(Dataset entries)
_ _ _ _

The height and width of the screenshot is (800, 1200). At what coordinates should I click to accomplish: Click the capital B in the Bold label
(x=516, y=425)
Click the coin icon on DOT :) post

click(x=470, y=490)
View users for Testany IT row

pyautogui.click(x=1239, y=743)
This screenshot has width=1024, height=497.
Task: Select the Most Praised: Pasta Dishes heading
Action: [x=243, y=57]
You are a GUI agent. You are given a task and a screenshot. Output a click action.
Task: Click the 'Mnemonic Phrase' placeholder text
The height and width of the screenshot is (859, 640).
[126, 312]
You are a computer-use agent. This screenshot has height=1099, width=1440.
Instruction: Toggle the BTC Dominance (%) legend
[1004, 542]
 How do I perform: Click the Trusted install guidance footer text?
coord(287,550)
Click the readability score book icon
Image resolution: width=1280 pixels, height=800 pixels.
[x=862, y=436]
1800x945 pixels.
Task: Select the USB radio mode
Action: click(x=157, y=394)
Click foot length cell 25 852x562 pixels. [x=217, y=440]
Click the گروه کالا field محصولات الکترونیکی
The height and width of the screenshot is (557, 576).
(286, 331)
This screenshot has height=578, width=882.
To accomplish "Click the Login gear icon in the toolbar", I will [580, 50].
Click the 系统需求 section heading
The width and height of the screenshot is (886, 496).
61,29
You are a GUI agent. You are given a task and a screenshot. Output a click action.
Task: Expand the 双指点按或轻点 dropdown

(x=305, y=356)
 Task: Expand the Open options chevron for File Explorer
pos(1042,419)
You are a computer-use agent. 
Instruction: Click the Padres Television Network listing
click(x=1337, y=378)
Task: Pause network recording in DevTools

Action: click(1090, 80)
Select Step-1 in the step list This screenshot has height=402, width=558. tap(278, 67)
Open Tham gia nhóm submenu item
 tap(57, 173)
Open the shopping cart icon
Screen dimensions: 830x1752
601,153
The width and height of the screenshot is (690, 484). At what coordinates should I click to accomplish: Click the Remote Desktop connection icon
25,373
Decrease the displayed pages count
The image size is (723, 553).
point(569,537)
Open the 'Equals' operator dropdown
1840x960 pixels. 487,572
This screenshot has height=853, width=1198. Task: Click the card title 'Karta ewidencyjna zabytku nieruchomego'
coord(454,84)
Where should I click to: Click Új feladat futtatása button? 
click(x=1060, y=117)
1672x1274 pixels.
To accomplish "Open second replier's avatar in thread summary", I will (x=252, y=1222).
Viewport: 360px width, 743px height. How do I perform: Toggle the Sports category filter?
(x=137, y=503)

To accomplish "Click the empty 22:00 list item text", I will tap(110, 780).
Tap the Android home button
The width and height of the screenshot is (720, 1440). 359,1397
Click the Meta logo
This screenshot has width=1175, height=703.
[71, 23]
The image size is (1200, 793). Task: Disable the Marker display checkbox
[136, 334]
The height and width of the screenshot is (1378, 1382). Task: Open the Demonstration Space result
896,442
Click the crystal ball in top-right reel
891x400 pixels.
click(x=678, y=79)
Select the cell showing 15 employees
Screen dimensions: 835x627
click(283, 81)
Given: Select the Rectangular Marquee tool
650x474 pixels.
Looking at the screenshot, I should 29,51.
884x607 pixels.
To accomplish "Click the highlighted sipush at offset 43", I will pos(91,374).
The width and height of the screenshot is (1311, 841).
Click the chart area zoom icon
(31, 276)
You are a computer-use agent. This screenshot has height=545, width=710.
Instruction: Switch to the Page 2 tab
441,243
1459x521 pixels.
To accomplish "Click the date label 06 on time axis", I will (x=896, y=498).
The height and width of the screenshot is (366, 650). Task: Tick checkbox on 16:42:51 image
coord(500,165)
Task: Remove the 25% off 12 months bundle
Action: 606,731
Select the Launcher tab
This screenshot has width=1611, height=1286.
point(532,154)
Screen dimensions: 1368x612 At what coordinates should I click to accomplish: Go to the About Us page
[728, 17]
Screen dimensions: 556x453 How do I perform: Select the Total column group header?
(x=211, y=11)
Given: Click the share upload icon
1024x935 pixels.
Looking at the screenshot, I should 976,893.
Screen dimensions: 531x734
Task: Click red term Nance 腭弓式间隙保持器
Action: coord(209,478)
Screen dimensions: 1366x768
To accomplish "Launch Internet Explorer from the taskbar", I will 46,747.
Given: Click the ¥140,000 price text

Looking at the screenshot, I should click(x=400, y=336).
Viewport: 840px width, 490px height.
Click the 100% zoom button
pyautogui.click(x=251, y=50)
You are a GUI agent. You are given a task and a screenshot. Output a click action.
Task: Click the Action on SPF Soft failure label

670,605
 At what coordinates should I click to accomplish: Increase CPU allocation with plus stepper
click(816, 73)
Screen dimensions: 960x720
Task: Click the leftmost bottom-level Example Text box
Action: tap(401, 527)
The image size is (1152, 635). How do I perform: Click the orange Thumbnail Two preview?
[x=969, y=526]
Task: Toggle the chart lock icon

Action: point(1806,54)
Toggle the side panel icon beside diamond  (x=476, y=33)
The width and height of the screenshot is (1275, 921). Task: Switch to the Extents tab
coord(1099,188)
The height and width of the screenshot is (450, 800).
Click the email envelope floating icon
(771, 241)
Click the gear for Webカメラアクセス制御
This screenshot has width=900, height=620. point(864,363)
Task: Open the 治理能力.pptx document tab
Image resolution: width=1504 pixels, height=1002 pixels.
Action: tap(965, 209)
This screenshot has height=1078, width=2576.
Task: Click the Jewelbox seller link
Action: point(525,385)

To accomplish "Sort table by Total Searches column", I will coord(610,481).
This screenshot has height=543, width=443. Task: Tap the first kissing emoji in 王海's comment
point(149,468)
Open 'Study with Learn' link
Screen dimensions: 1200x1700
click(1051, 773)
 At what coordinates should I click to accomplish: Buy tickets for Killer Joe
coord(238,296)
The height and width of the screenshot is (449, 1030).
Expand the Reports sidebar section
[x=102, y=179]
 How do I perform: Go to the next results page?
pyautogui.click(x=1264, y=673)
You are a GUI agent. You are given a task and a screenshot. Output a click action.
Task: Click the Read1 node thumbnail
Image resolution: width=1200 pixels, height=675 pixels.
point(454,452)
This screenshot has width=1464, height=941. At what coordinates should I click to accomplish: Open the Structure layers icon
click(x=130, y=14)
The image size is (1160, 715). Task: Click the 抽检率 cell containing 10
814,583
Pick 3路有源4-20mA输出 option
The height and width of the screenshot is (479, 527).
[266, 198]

_ _ _ _

Problem =
Word for word, restate the lines above.

Response area =
The height and width of the screenshot is (800, 1200). At what coordinates should I click to accomplish: Click the capital B in the Bold label
(x=516, y=425)
Click the coin icon on DOT :) post

click(x=470, y=490)
View users for Testany IT row

pyautogui.click(x=1239, y=743)
This screenshot has width=1024, height=497.
Task: Select the Most Praised: Pasta Dishes heading
Action: [x=243, y=57]
You are a GUI agent. You are given a task and a screenshot. Output a click action.
Task: Click the 'Mnemonic Phrase' placeholder text
The height and width of the screenshot is (859, 640).
[126, 312]
You are a computer-use agent. This screenshot has height=1099, width=1440.
Instruction: Toggle the BTC Dominance (%) legend
[1004, 542]
 How do I perform: Click the Trusted install guidance footer text?
coord(287,550)
Click the readability score book icon
Image resolution: width=1280 pixels, height=800 pixels.
[x=862, y=436]
1800x945 pixels.
Task: Select the USB radio mode
Action: click(x=157, y=394)
Click foot length cell 25 852x562 pixels. [x=217, y=440]
Click the گروه کالا field محصولات الکترونیکی
The height and width of the screenshot is (557, 576).
(286, 331)
This screenshot has height=578, width=882.
To accomplish "Click the Login gear icon in the toolbar", I will [580, 50].
Click the 系统需求 section heading
The width and height of the screenshot is (886, 496).
61,29
You are a GUI agent. You are given a task and a screenshot. Output a click action.
Task: Expand the 双指点按或轻点 dropdown

(x=305, y=356)
 Task: Expand the Open options chevron for File Explorer
pos(1042,419)
You are a computer-use agent. 
Instruction: Click the Padres Television Network listing
click(x=1337, y=378)
Task: Pause network recording in DevTools

Action: click(1090, 80)
Select Step-1 in the step list This screenshot has height=402, width=558. tap(278, 67)
Open Tham gia nhóm submenu item
 tap(57, 173)
Open the shopping cart icon
Screen dimensions: 830x1752
601,153
The width and height of the screenshot is (690, 484). At what coordinates should I click to accomplish: Click the Remote Desktop connection icon
25,373
Decrease the displayed pages count
The image size is (723, 553).
point(569,537)
Open the 'Equals' operator dropdown
1840x960 pixels. 487,572
This screenshot has height=853, width=1198. Task: Click the card title 'Karta ewidencyjna zabytku nieruchomego'
coord(454,84)
Where should I click to: Click Új feladat futtatása button? 
click(x=1060, y=117)
1672x1274 pixels.
To accomplish "Open second replier's avatar in thread summary", I will (x=252, y=1222).
Viewport: 360px width, 743px height. How do I perform: Toggle the Sports category filter?
(x=137, y=503)

To accomplish "Click the empty 22:00 list item text", I will tap(110, 780).
Tap the Android home button
The width and height of the screenshot is (720, 1440). 359,1397
Click the Meta logo
This screenshot has width=1175, height=703.
[71, 23]
The image size is (1200, 793). Task: Disable the Marker display checkbox
[136, 334]
The height and width of the screenshot is (1378, 1382). Task: Open the Demonstration Space result
896,442
Click the crystal ball in top-right reel
891x400 pixels.
click(x=678, y=79)
Select the cell showing 15 employees
Screen dimensions: 835x627
click(283, 81)
Given: Select the Rectangular Marquee tool
650x474 pixels.
Looking at the screenshot, I should 29,51.
884x607 pixels.
To accomplish "Click the highlighted sipush at offset 43", I will pos(91,374).
The width and height of the screenshot is (1311, 841).
Click the chart area zoom icon
(31, 276)
You are a computer-use agent. This screenshot has height=545, width=710.
Instruction: Switch to the Page 2 tab
441,243
1459x521 pixels.
To accomplish "Click the date label 06 on time axis", I will (x=896, y=498).
The height and width of the screenshot is (366, 650). Task: Tick checkbox on 16:42:51 image
coord(500,165)
Task: Remove the 25% off 12 months bundle
Action: 606,731
Select the Launcher tab
This screenshot has width=1611, height=1286.
point(532,154)
Screen dimensions: 1368x612 At what coordinates should I click to accomplish: Go to the About Us page
[728, 17]
Screen dimensions: 556x453 How do I perform: Select the Total column group header?
(x=211, y=11)
Given: Click the share upload icon
1024x935 pixels.
Looking at the screenshot, I should 976,893.
Screen dimensions: 531x734
Task: Click red term Nance 腭弓式间隙保持器
Action: coord(209,478)
Screen dimensions: 1366x768
To accomplish "Launch Internet Explorer from the taskbar", I will 46,747.
Given: Click the ¥140,000 price text

Looking at the screenshot, I should click(x=400, y=336).
Viewport: 840px width, 490px height.
Click the 100% zoom button
pyautogui.click(x=251, y=50)
You are a GUI agent. You are given a task and a screenshot. Output a click action.
Task: Click the Action on SPF Soft failure label

670,605
 At what coordinates should I click to accomplish: Increase CPU allocation with plus stepper
click(816, 73)
Screen dimensions: 960x720
Task: Click the leftmost bottom-level Example Text box
Action: tap(401, 527)
The image size is (1152, 635). How do I perform: Click the orange Thumbnail Two preview?
[x=969, y=526]
Task: Toggle the chart lock icon

Action: point(1806,54)
Toggle the side panel icon beside diamond  (x=476, y=33)
The width and height of the screenshot is (1275, 921). Task: Switch to the Extents tab
coord(1099,188)
The height and width of the screenshot is (450, 800).
Click the email envelope floating icon
(771, 241)
Click the gear for Webカメラアクセス制御
This screenshot has width=900, height=620. point(864,363)
Task: Open the 治理能力.pptx document tab
Image resolution: width=1504 pixels, height=1002 pixels.
Action: tap(965, 209)
This screenshot has height=1078, width=2576.
Task: Click the Jewelbox seller link
Action: point(525,385)

To accomplish "Sort table by Total Searches column", I will coord(610,481).
This screenshot has height=543, width=443. Task: Tap the first kissing emoji in 王海's comment
point(149,468)
Open 'Study with Learn' link
Screen dimensions: 1200x1700
click(1051, 773)
 At what coordinates should I click to accomplish: Buy tickets for Killer Joe
coord(238,296)
The height and width of the screenshot is (449, 1030).
Expand the Reports sidebar section
[x=102, y=179]
 How do I perform: Go to the next results page?
pyautogui.click(x=1264, y=673)
You are a GUI agent. You are given a task and a screenshot. Output a click action.
Task: Click the Read1 node thumbnail
Image resolution: width=1200 pixels, height=675 pixels.
point(454,452)
This screenshot has width=1464, height=941. At what coordinates should I click to accomplish: Open the Structure layers icon
click(x=130, y=14)
The image size is (1160, 715). Task: Click the 抽检率 cell containing 10
814,583
Pick 3路有源4-20mA输出 option
The height and width of the screenshot is (479, 527).
[266, 198]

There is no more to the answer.